* **RECORDS FOR THIS EXERCISE**:
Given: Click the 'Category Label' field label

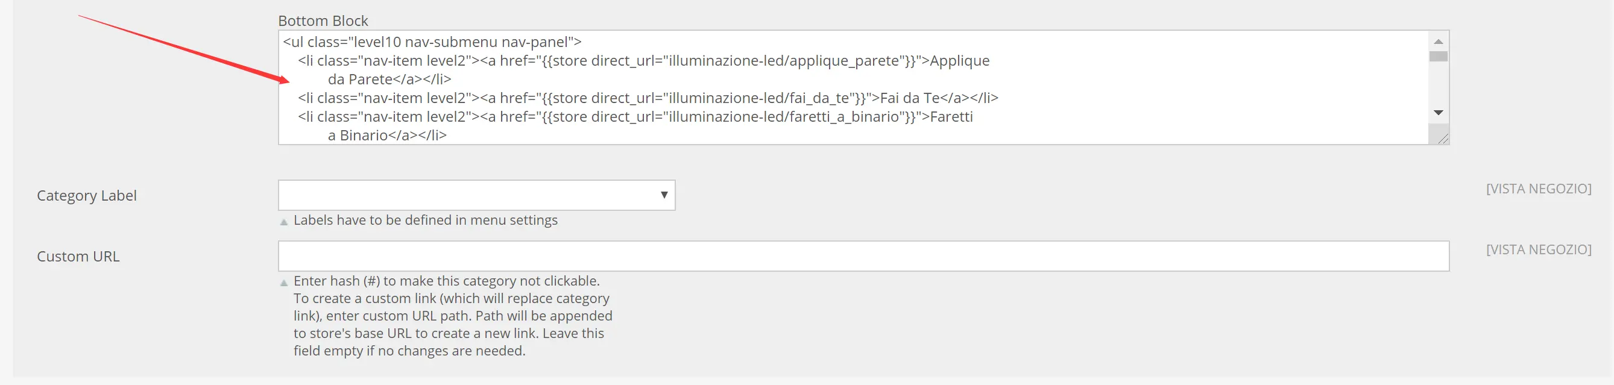Looking at the screenshot, I should 86,195.
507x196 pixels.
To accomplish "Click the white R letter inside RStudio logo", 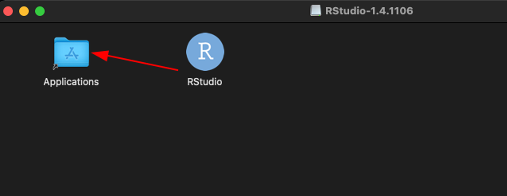I will pos(205,52).
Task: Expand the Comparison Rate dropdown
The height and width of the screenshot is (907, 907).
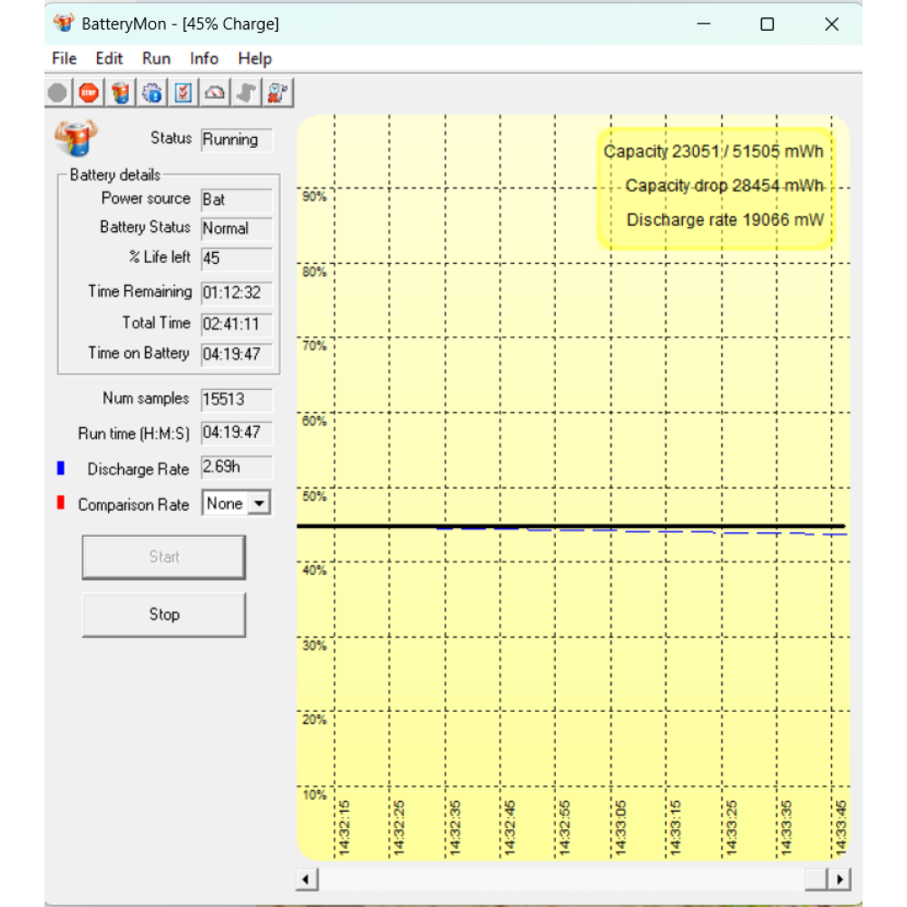Action: point(260,503)
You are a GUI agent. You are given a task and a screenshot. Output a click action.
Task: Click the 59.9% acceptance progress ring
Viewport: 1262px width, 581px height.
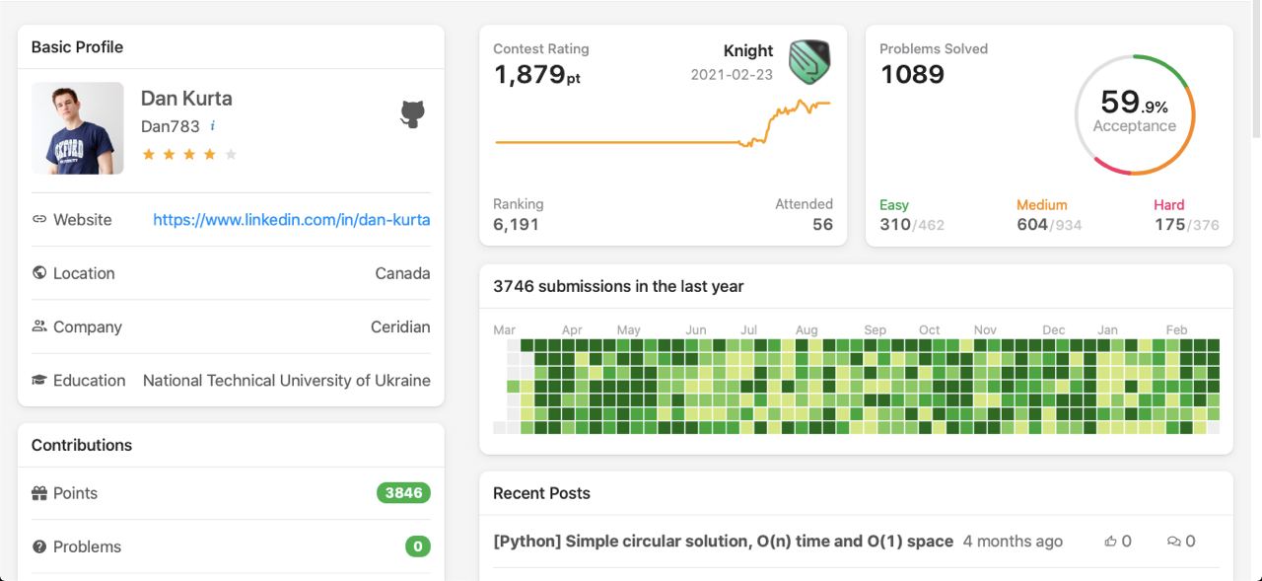click(x=1134, y=115)
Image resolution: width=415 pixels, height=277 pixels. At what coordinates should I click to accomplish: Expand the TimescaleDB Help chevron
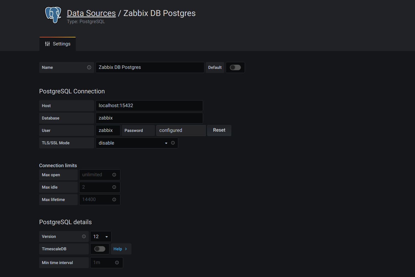click(126, 249)
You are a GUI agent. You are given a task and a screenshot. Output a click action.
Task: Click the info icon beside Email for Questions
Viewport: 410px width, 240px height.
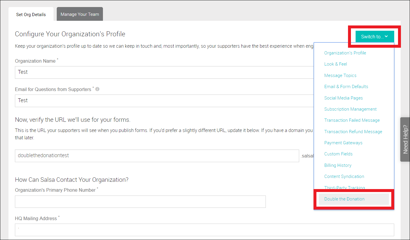[x=97, y=89]
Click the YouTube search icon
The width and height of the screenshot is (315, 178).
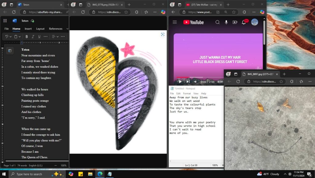tap(217, 22)
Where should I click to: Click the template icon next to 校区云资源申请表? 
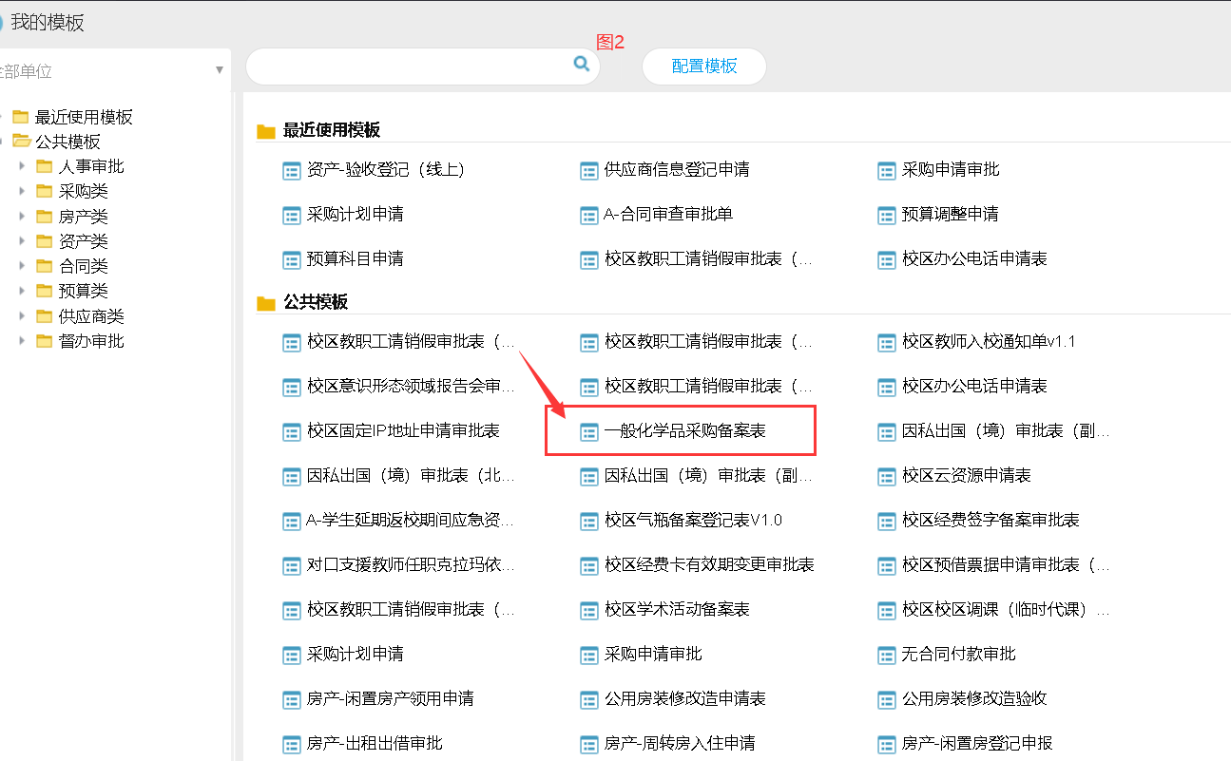tap(886, 476)
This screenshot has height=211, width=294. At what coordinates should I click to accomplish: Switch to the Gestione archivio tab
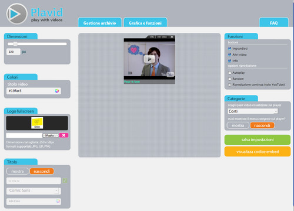pyautogui.click(x=100, y=22)
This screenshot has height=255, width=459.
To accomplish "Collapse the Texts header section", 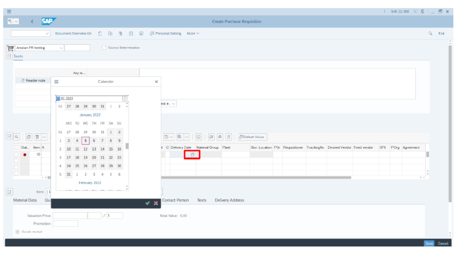I will tap(9, 56).
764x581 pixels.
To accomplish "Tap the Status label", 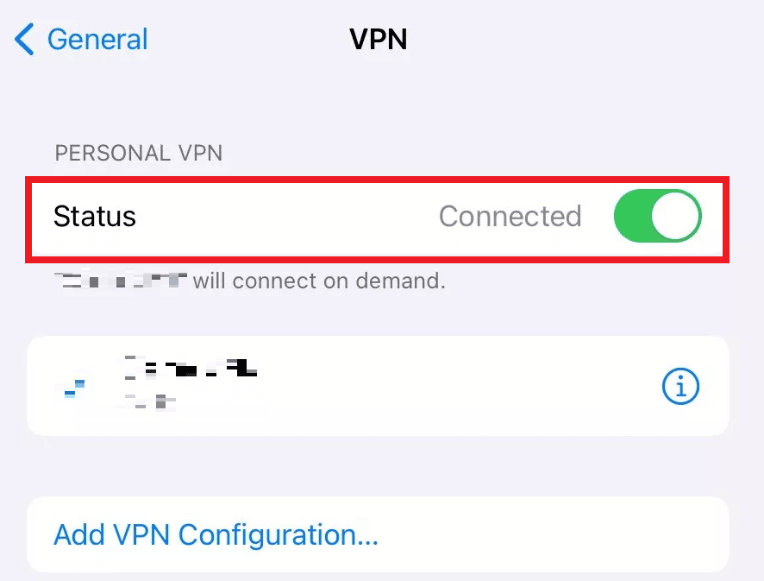I will pos(95,216).
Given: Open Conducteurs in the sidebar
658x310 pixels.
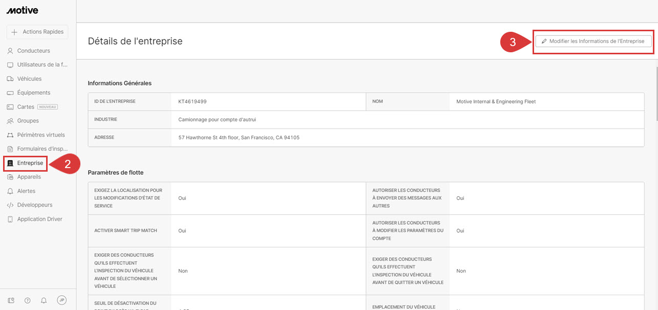Looking at the screenshot, I should pyautogui.click(x=33, y=51).
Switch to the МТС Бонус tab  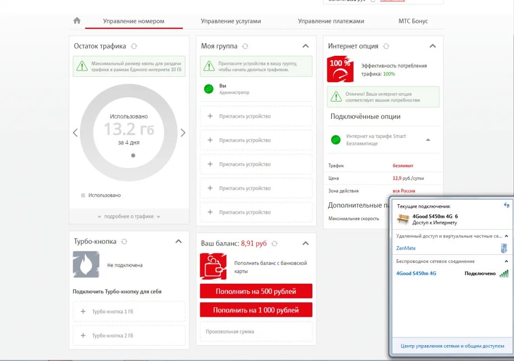[x=413, y=21]
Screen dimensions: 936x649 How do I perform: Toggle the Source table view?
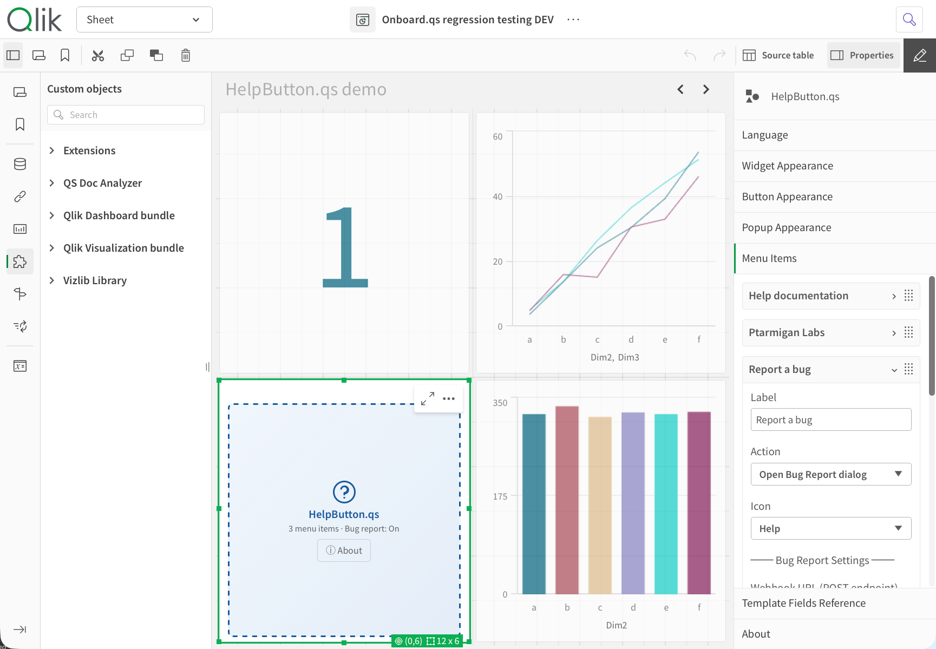778,55
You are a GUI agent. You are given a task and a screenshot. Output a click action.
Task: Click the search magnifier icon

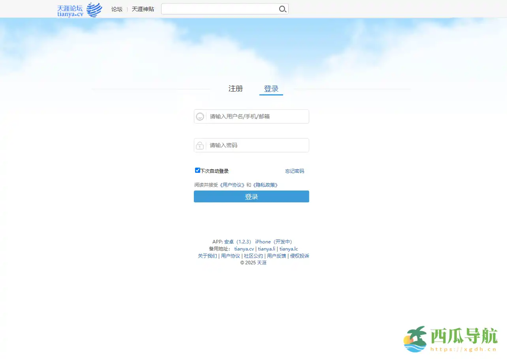pyautogui.click(x=283, y=9)
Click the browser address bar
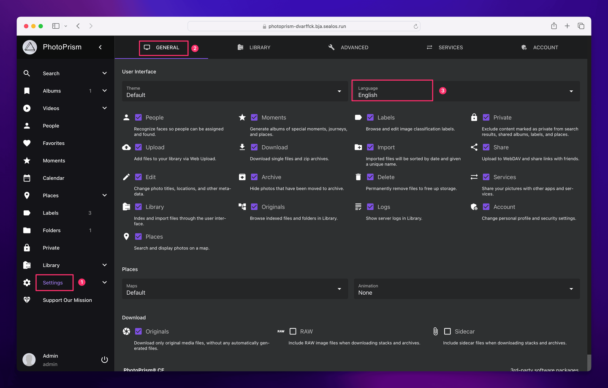Image resolution: width=608 pixels, height=388 pixels. click(x=304, y=26)
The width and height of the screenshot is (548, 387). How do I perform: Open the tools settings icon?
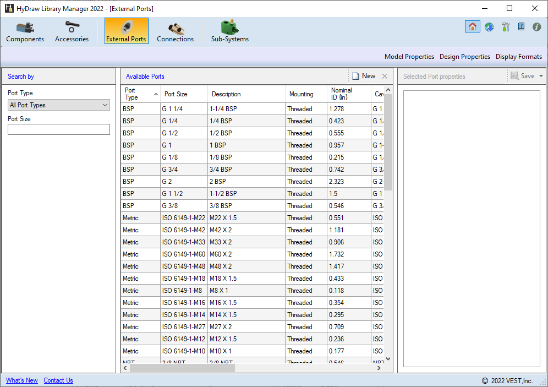(x=506, y=26)
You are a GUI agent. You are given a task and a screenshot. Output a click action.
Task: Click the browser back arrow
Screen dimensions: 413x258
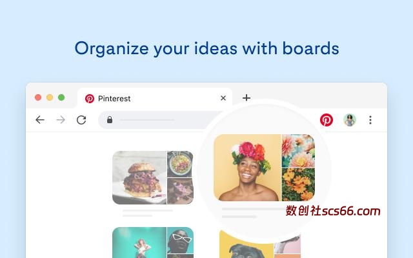pyautogui.click(x=40, y=120)
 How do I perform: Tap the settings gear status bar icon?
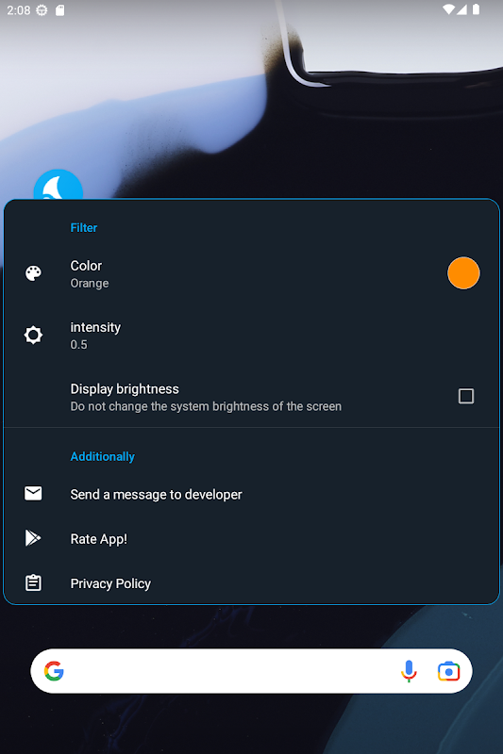(x=42, y=10)
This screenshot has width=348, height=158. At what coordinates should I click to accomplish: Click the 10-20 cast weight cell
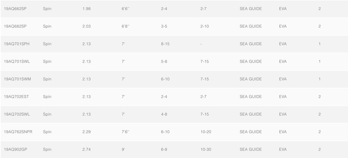tap(206, 132)
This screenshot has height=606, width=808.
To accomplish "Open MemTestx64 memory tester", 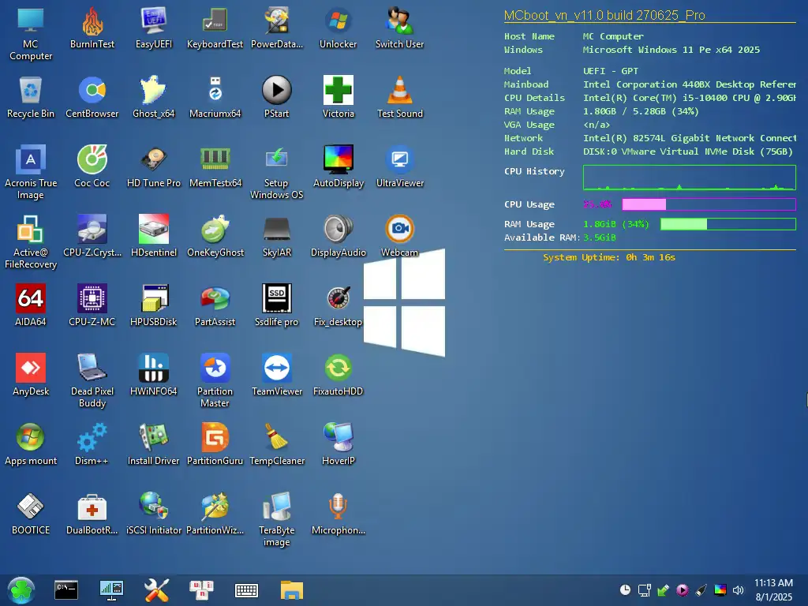I will click(x=215, y=160).
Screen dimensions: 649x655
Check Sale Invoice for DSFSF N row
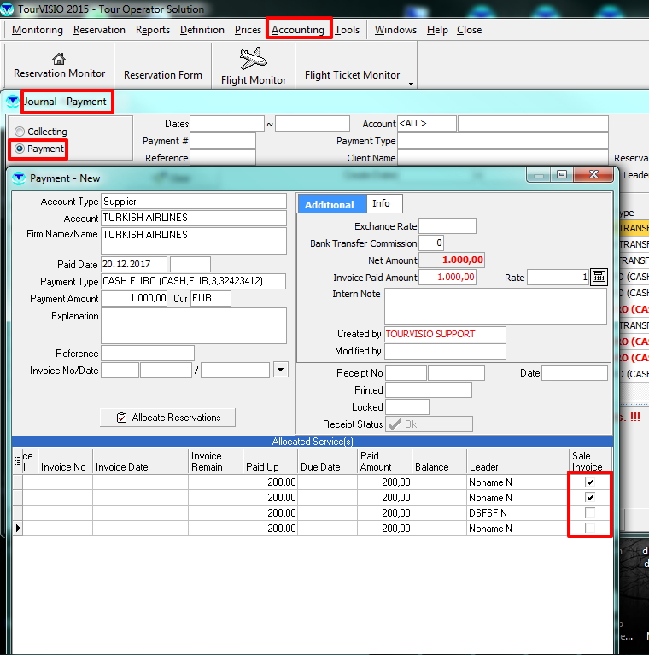coord(590,513)
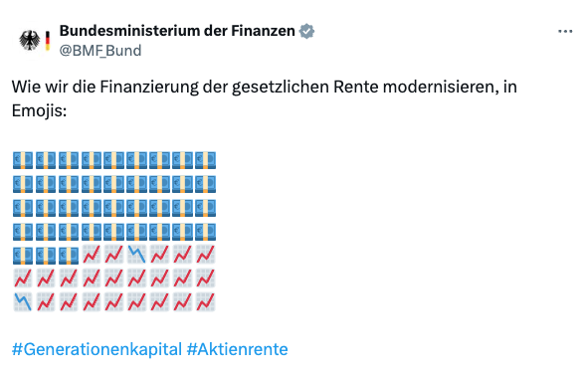This screenshot has height=375, width=585.
Task: Open the tweet's three-dot more options menu
Action: 565,32
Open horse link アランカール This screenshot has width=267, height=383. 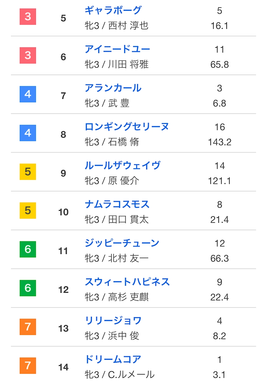point(113,88)
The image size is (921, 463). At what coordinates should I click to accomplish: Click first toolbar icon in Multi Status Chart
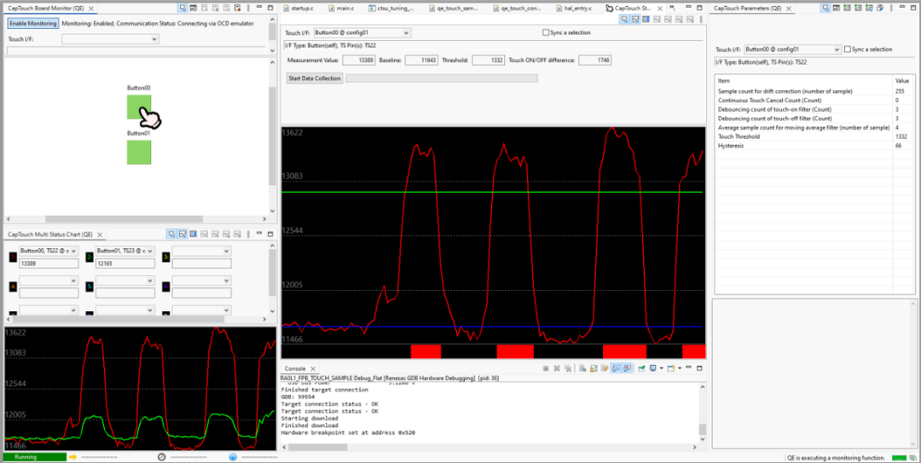pyautogui.click(x=171, y=234)
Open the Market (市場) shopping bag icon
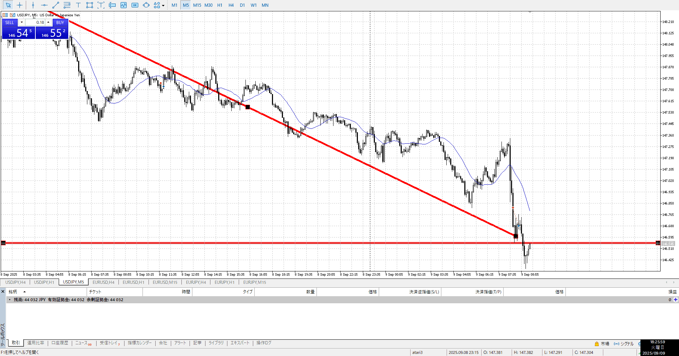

* **INSTRUCTIONS FOR THE TASK**: Return, exactly as they stand, the lines above from the one with "The width and height of the screenshot is (548, 387)." to the one with "Task: Click the browser back arrow", omitting any pictures among them.

* **ANSWER BOX**:
The width and height of the screenshot is (548, 387). How do I perform: Open the tools settings icon?
(x=506, y=26)
You are a GUI agent. You are given a task and a screenshot. Output a click action.
Task: Click the browser back arrow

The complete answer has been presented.